Building a Constitutional Court on the Ashes of Apartheid with The Hon. Albie Sachs
Date & Time: November 07, 2017 | 08:30 PM – 09:45 PM
Location: 114 Lewis Katz Building
Penn State Law, the School of International Affairs, and the Africana Research Center will host a talk by human rights activist and retired South African Constitutional Court Justice Albie Sachs. The talk is scheduled for 12:30 p.m. on Tuesday, November 7. A book signing and reception will follow the presentation at approximately 1:45 p.m.
Appointed by Nelson Mandela to South Africa’s first Constitutional Court, Sachs will describe why the court decided to locate its new building in the heart of the Old Fort Prison where both Gandhi and Mandela had been locked up; how the court invented itself as an institution; and how it decided pathbreaking cases on capital punishment, rights of women under customary law, the enforcement of social and economic rights, same-sex marriage, and restorative justice.
This event is free and open to the public, however prior registration is requested.
ABOUT ALBIE SACHS
On turning six, during World War II, Albie Sachs received a card from his father expressing the wish that he would grow up to be a soldier in the fight for liberation.

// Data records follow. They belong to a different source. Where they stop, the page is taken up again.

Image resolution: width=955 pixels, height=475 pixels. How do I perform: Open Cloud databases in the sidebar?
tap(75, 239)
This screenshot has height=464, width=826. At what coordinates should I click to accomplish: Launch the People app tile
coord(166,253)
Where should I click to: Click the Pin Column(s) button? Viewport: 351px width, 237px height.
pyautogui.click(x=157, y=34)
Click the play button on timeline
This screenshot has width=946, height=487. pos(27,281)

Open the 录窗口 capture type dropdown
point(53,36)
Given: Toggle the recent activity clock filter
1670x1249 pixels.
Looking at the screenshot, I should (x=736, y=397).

His career in human rights activism started at the age of 17, when as a second-year law student at the University of Cape Town, he took part in the Defiance of Unjust Laws Campaign. Three years later he attended the Congress of the People at Kliptown where the Freedom Charter was adopted. He started practice as an advocate at the Cape Bar at age 21. The bulk of his work involved defending people charged under racist statutes and repressive security laws. Many faced the death sentence. He himself was raided by the security police, subjected to banning orders restricting his movement and eventually placed in solitary confinement without trial for two prolonged spells of detention.

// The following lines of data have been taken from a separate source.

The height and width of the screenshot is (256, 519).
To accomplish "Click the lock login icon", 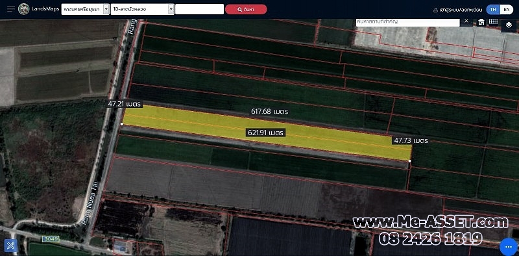I will [435, 10].
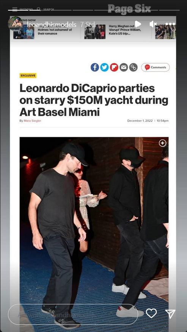187x332 pixels.
Task: Play the Instagram story
Action: (138, 24)
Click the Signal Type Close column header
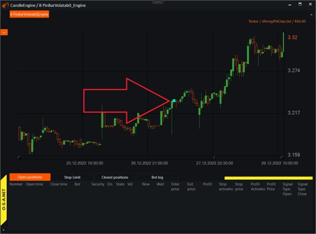This screenshot has height=234, width=316. (x=302, y=189)
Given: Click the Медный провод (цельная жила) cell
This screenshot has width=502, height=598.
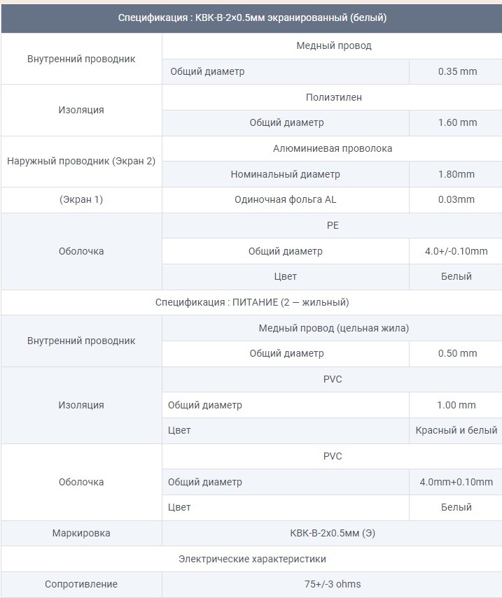Looking at the screenshot, I should [333, 328].

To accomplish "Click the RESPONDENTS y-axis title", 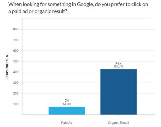I will pos(7,67).
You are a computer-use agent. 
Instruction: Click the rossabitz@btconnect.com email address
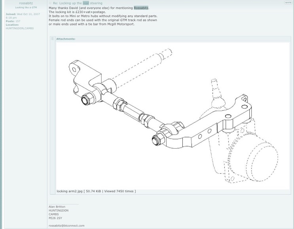coord(66,225)
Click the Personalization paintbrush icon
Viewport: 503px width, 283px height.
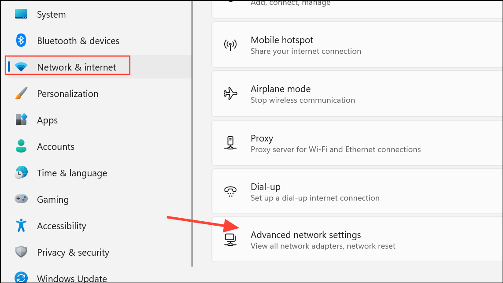(21, 93)
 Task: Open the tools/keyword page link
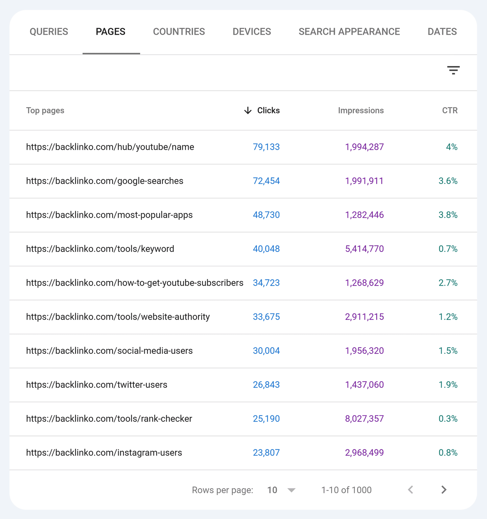100,249
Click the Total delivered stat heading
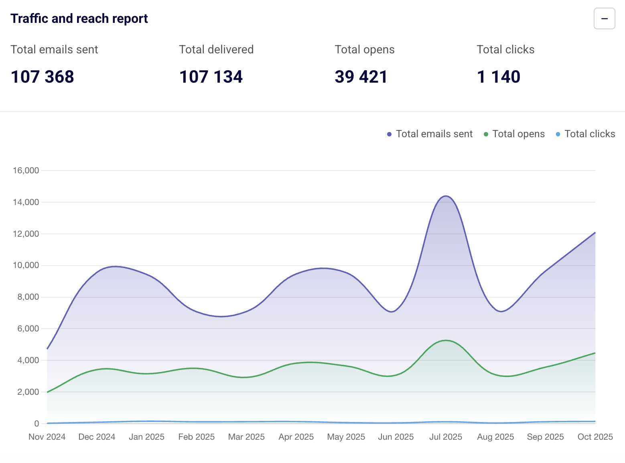 (216, 49)
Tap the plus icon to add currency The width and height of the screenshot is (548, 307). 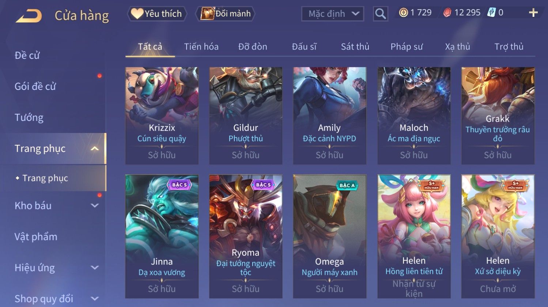point(533,13)
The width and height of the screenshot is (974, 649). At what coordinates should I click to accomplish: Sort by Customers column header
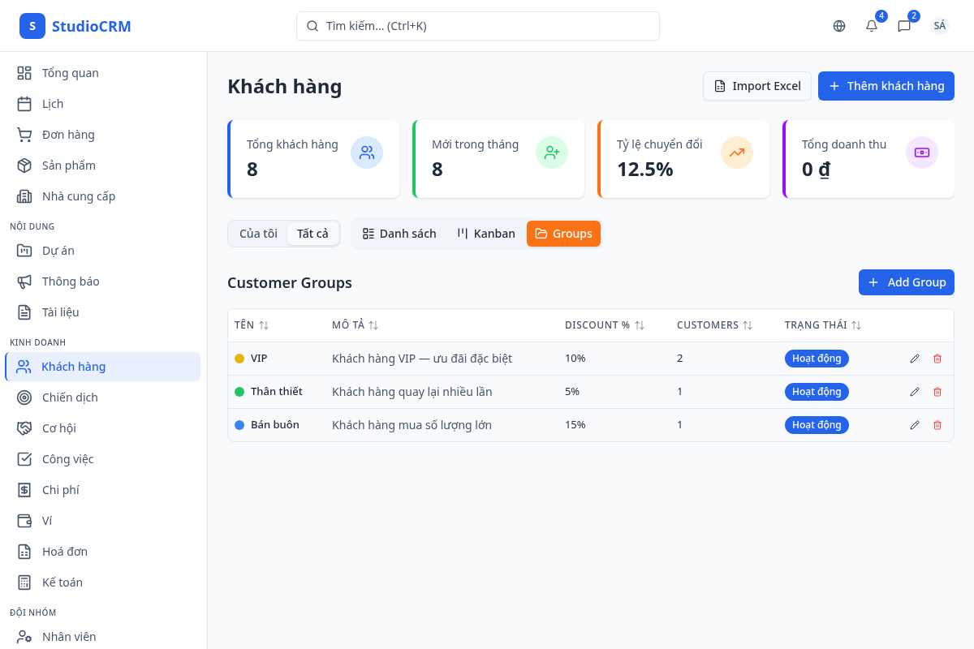714,325
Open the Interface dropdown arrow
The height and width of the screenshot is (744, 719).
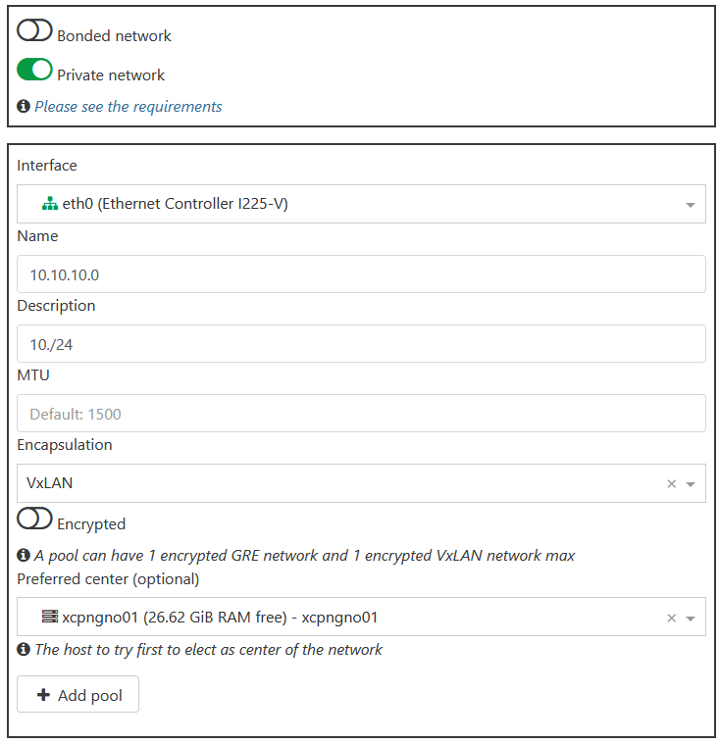click(690, 205)
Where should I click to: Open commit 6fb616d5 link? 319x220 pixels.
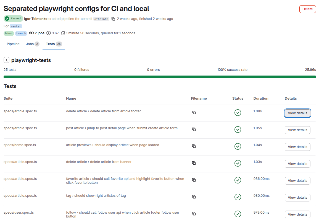tap(101, 19)
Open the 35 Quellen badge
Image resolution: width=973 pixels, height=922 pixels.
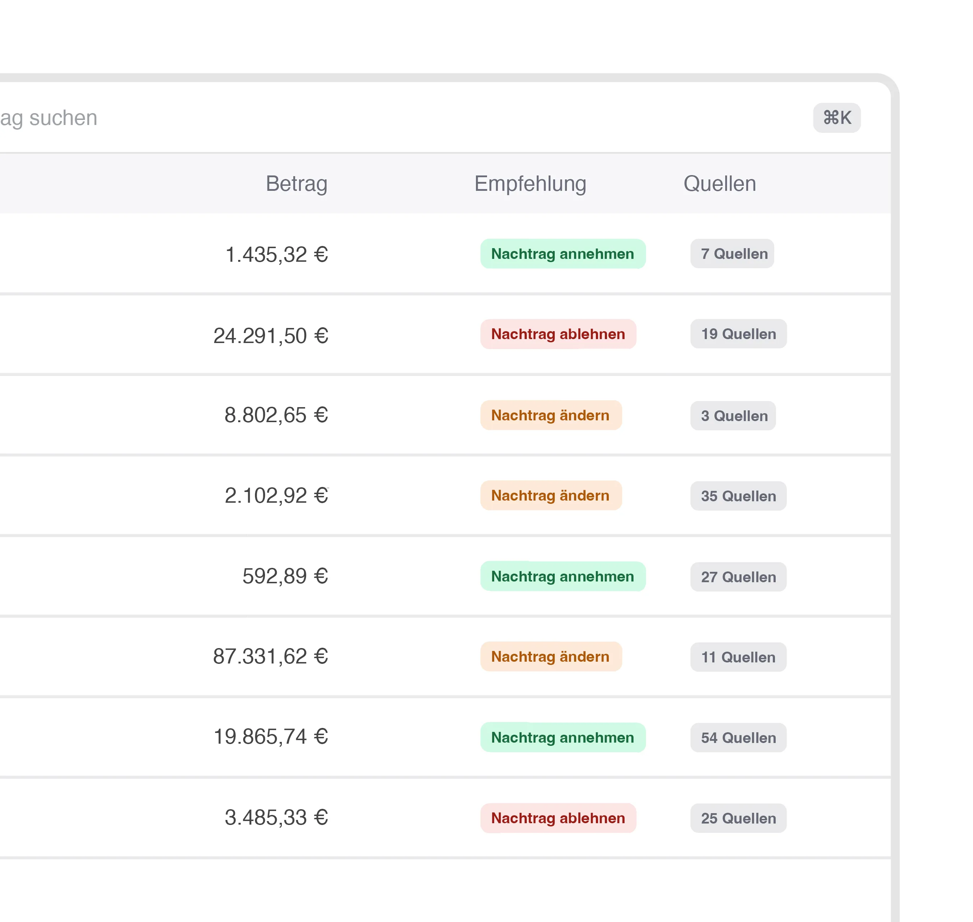click(738, 496)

In 1966, he went into exile. After spending 11 years studying and teaching law in England he worked for a further eleven years in Mozambique as law professor and legal researcher. In 1988, he was blown up by a bomb placed in his car in Maputo by South African security agents, losing an arm and the sight of an eye.
During the 1980s, working closely with Oliver Tambo, leader of the ANC in exile, he helped draft the organization's code of conduct, as well as its statutes. After recovering from the bomb, he devoted himself full time to preparations for a new democratic Constitution for South Africa. In 1990, he returned home and as a member of the Constitutional Committee and the National Executive of the ANC took an active part in the negotiations which led to South Africa becoming a constitutional democracy. After the first democratic election in 1994, he was appointed by President Nelson Mandela to serve on the newly established Constitutional Court.
In addition to his work on the court, he has traveled to many countries sharing the South African experience in healing divided societies. He has also been engaged in the sphere of art and architecture, and played an active role in the development of the Constitutional Court building and its art collection on the site of the Old Fort Prison in Johannesburg.